The May 27 incident at the Windham Center is the third high-profile incident at a psychiatric facility in the past six months at locations overseen by the department.

“Are they responding and just not telling the Legislature, or are they not responding at all?” asked Rep. Anne Donahue, R-Northfield, a member of the Joint Committee on Mental Health Oversight.
“I don’t know the answer to that question, but I think it’s an important one,” she added.

Donahue said she was not aware of the May 27 incident at the Windham Center, but said it’s “coming on the heels of them having similar problems that they were supposed to have corrected.”

She was referring to incidents in 2013 that triggered CMS and state investigations.

Frank Reed, deputy commissioner of the Department of Mental Health, said his department was not aware of any incidents at the Windham Center or Springfield Hospital until Donahue raised them at a July meeting of the Mental Health Oversight Committee.

Reed said it’s unacceptable for a hospital designated to treat patients in state custody to not inform the department of investigations or the resulting findings. The department has sent a letter to the hospital saying as much, he added.

Reed says it was not an intentional failure by Springfield Hospital to notify the state, but rather a result of the infrequency with which it does inpatient care for the state.

The department’s quality management unit has reached out to the hospital and will help it get back in compliance with state and federal regulations, Reed said.

Other than “this glitch with the Windham Center,” the state is on top of its oversight duties and has done the necessary reporting to the Legislature, he said.

The department is only required to report events to the Legislature that occur at hospitals, hence lawmakers were not told about a recent escape attempt at a secure residential psychiatric facility in Middlesex.

In February, Springfield Hospital and the Windham Center ran afoul of the state and CMS for a December incident in which they transferred a psychiatric patient in state custody from the Windham Center to the hospital’s emergency department because of staffing concerns, not because it was the appropriate location for treatment.

The patient remained in the emergency department for eight days, according to the investigation report.

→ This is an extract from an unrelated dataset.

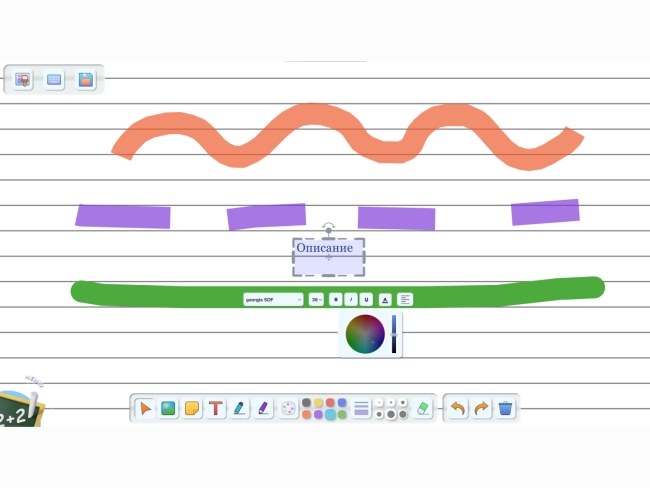The image size is (650, 488).
Task: Click the Описание text box
Action: [x=328, y=248]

The state paid sheriff’s deputies to attend the patient for much of the time.

Vermont has spent more than $1 million to have sheriff’s departments look after the mentally ill boarding in emergency departments since July 2013.

Just days before the patient was transferred, a Springfield Hospital emergency department doctor testified before a legislative committee about how disruptive it is to have people with mental illness boarding in his department.

Another patient was transferred without proper cause from the Windham Center to the Springfield Hospital emergency department in February 2013, according to the state report.

The patient who was involuntarily held in restraints by doctors and nurses in the May 27 incident said in the investigation report that the experience was traumatizing and the patient felt “a line was crossed.”

The patient eventually agreed to take antipsychotics after nearly half a day in restraints and one hour after urinating on him- or herself.

The patient was then allowed to take a shower and have a cigarette, the report says.